**Instructions to follow:** Search the data for the word "height" and copy every line where it occurs.

Source data: Begin

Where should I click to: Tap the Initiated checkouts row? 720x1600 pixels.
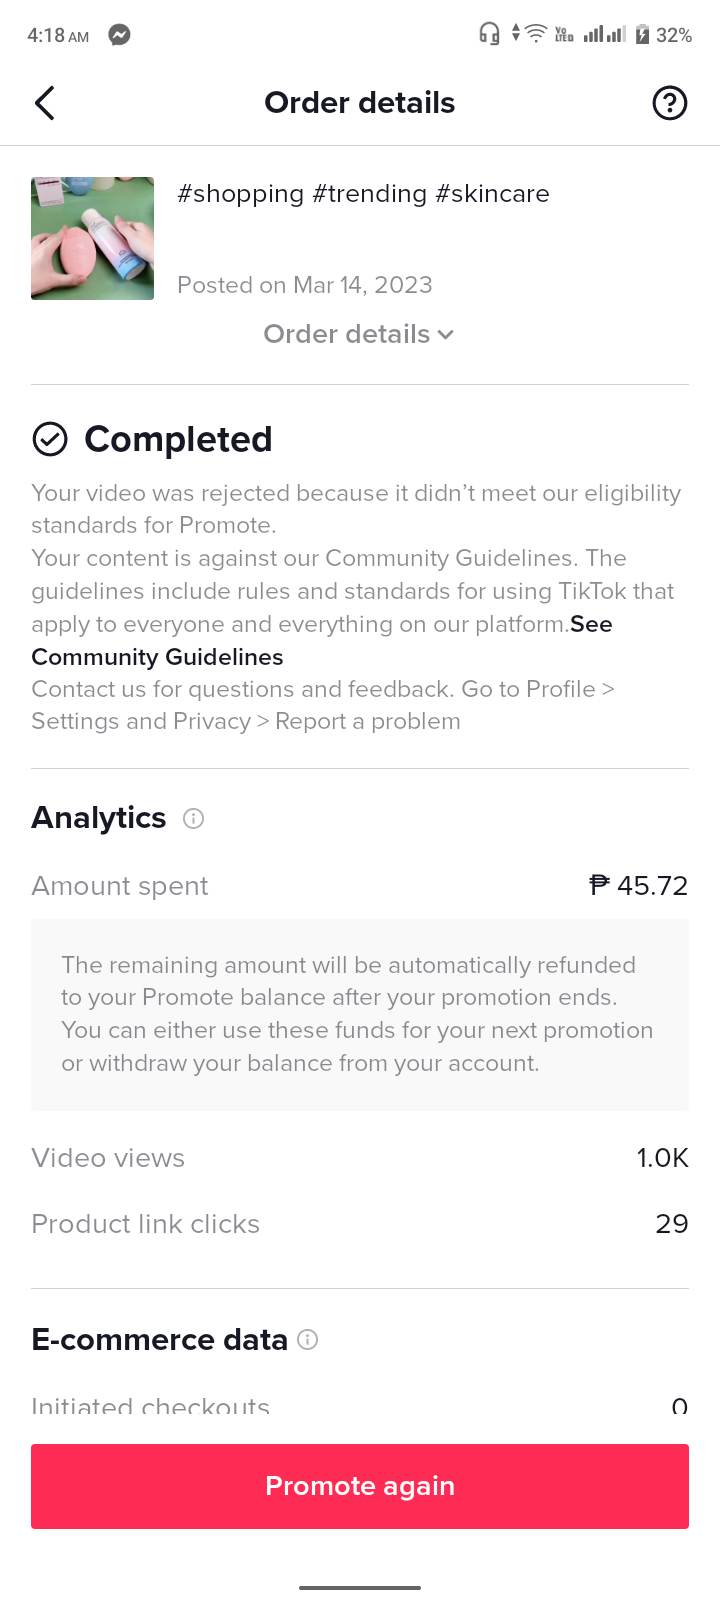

Source data: End
Source data: Begin

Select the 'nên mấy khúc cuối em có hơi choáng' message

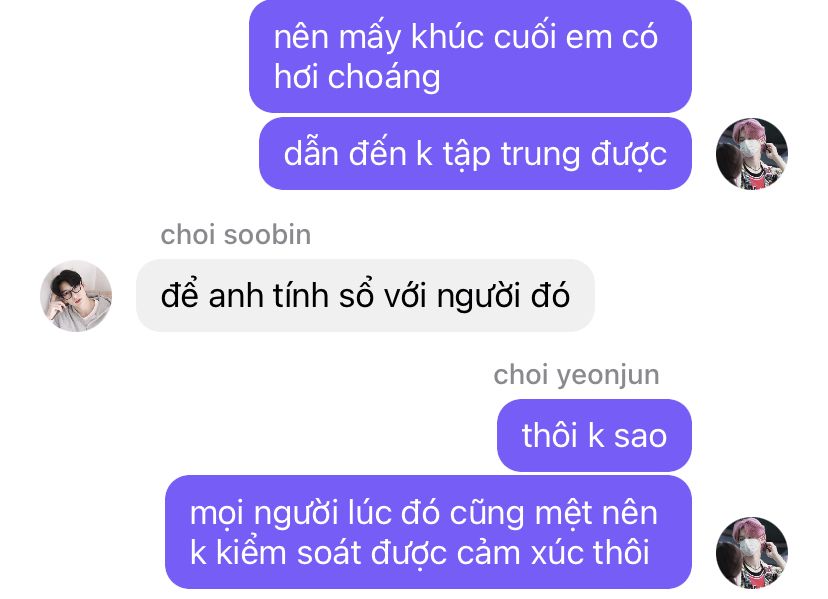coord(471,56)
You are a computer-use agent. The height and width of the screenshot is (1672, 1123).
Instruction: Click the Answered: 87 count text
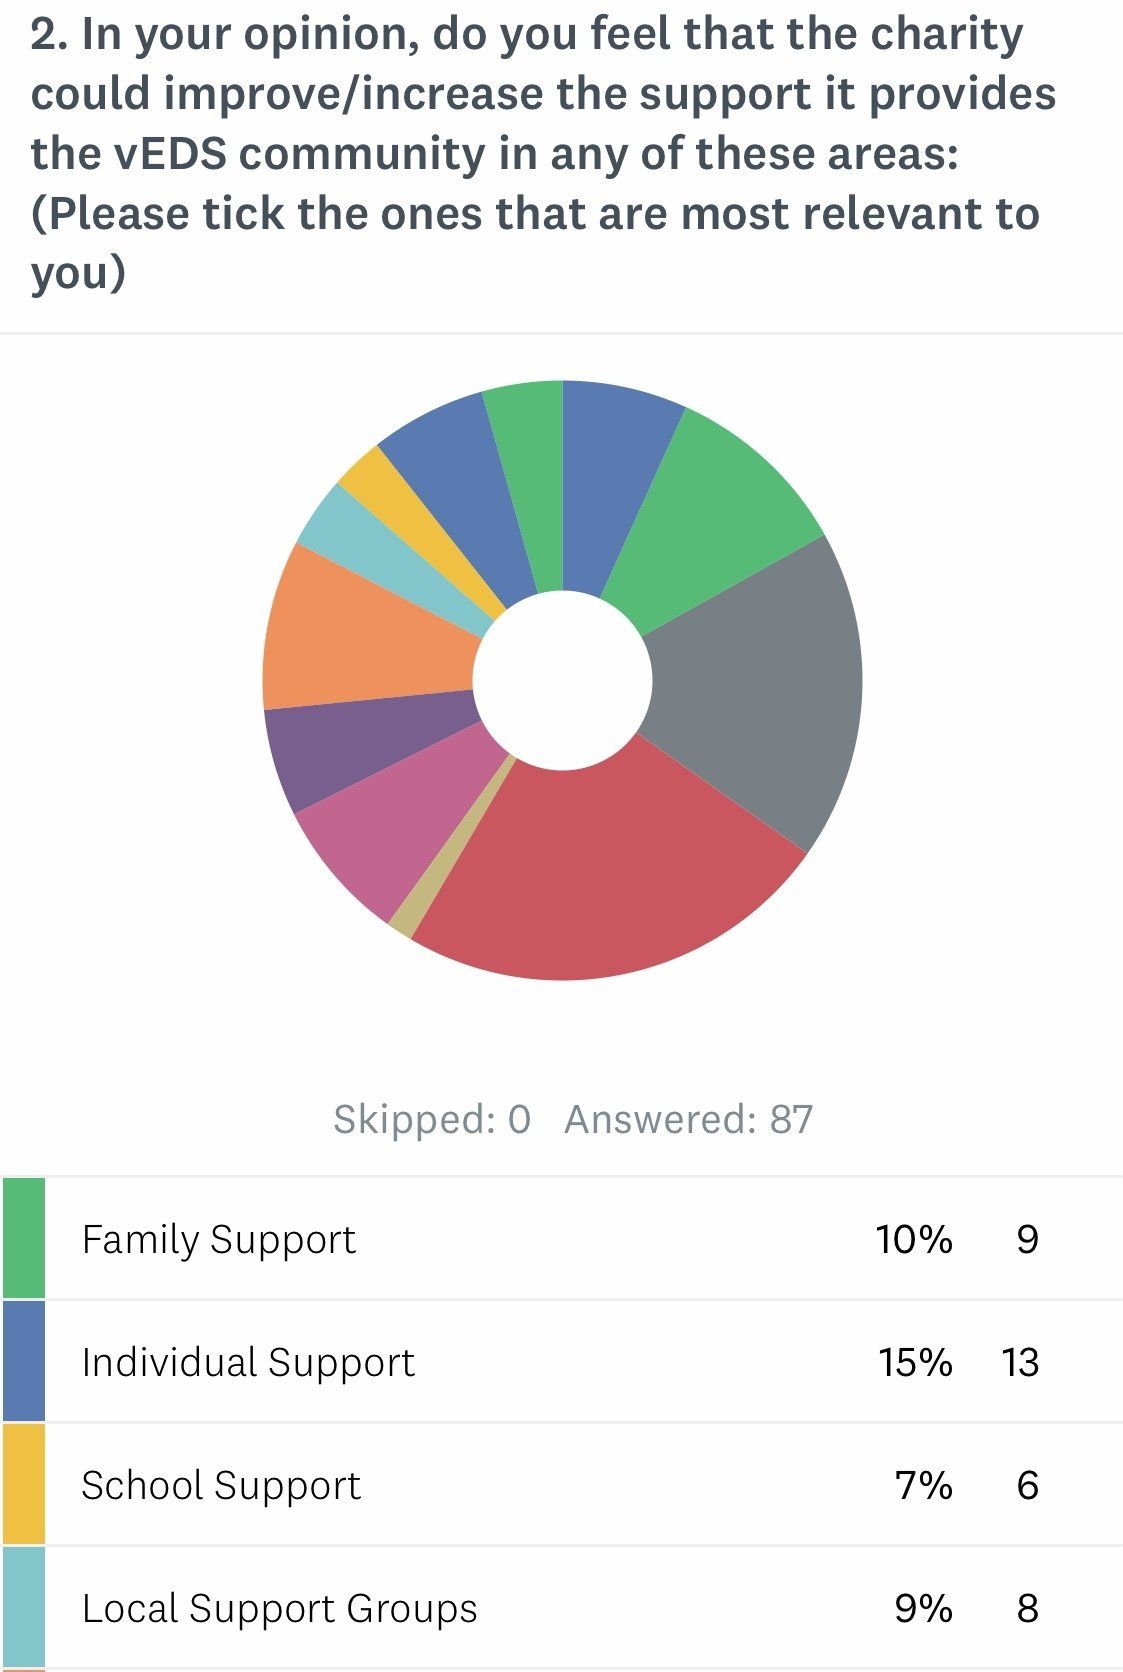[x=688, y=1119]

Source data: End
Source data: Begin

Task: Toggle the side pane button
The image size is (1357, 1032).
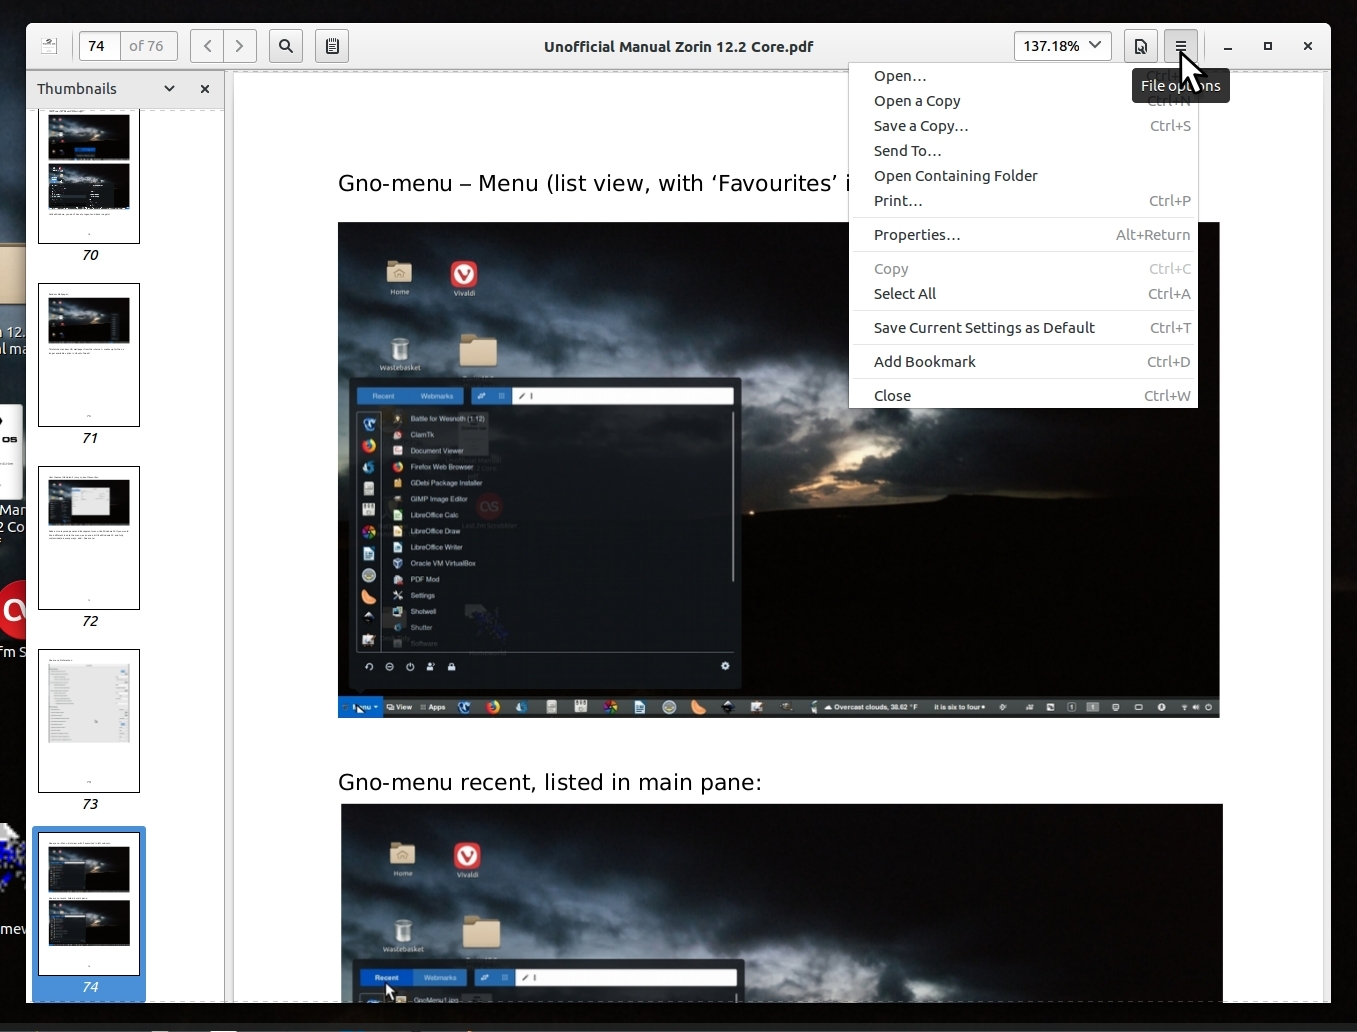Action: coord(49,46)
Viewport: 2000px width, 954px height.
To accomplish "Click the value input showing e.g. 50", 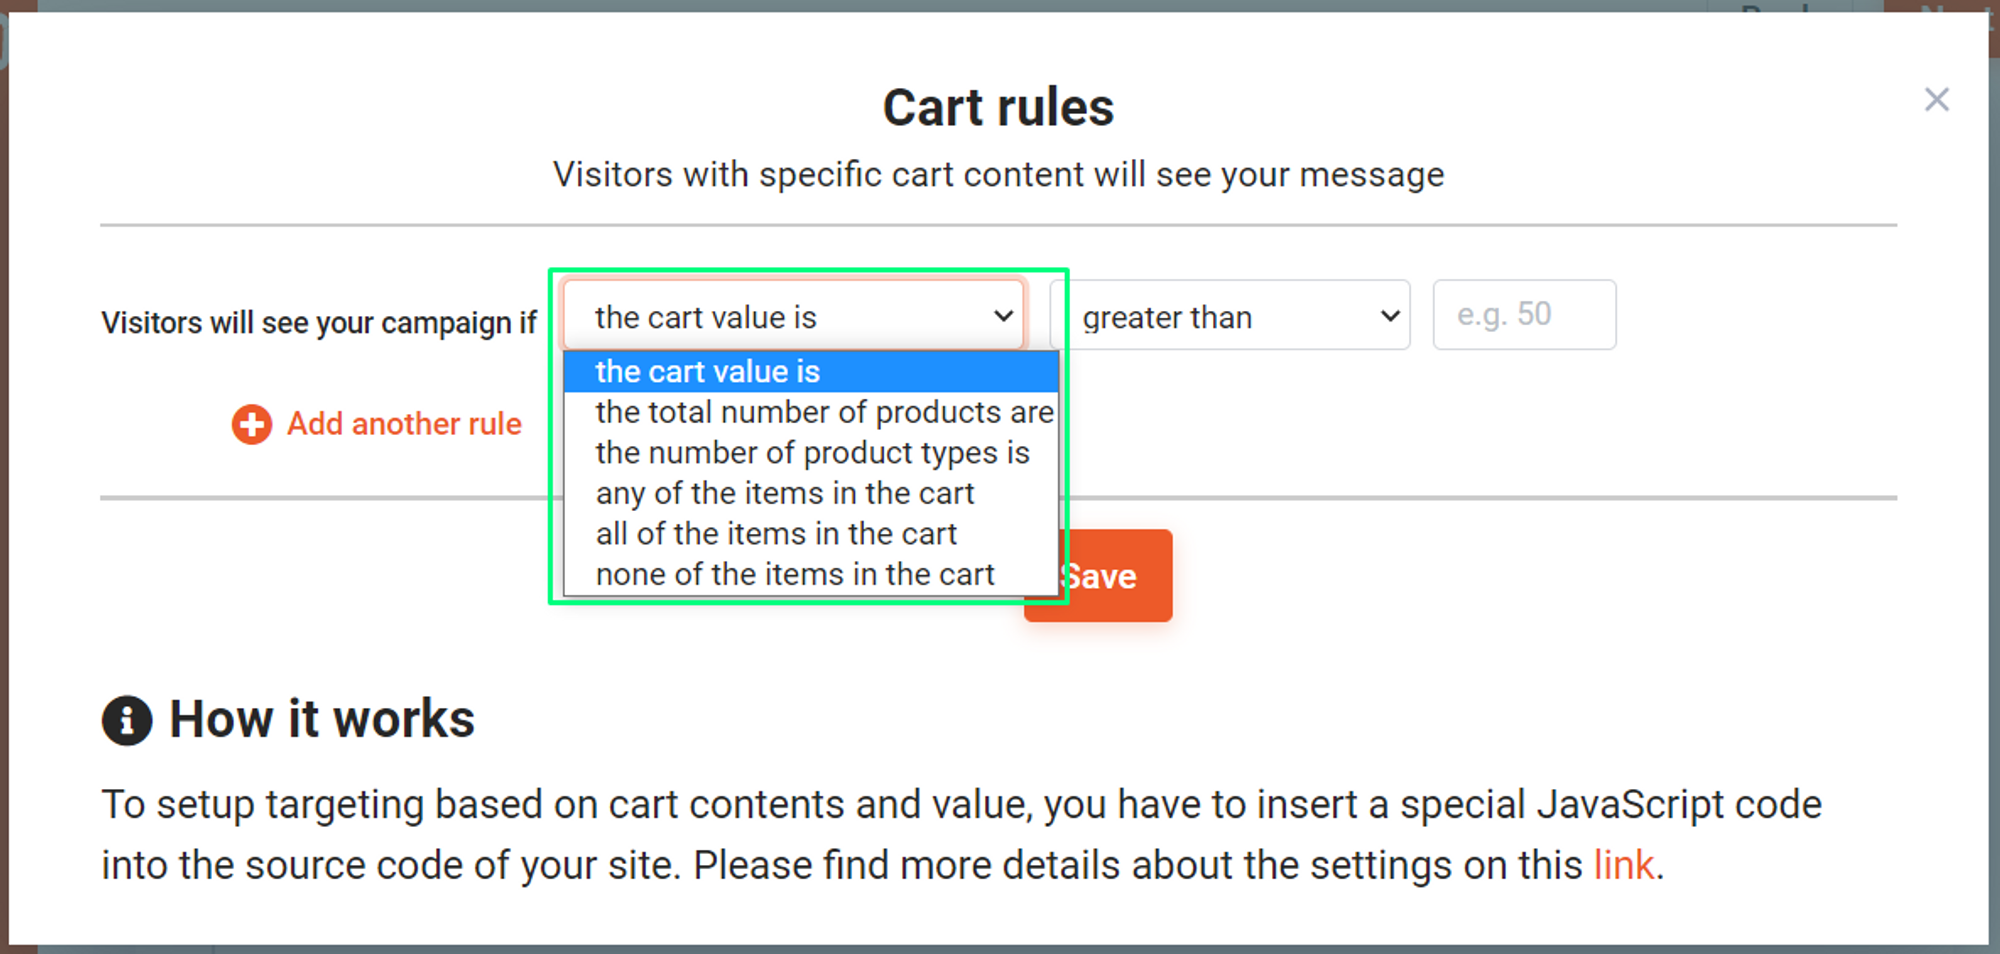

Source data: End

**Answer below:**
You are a computer-use agent. The height and width of the screenshot is (1672, 1123).
Viewport: 2000px width, 954px height.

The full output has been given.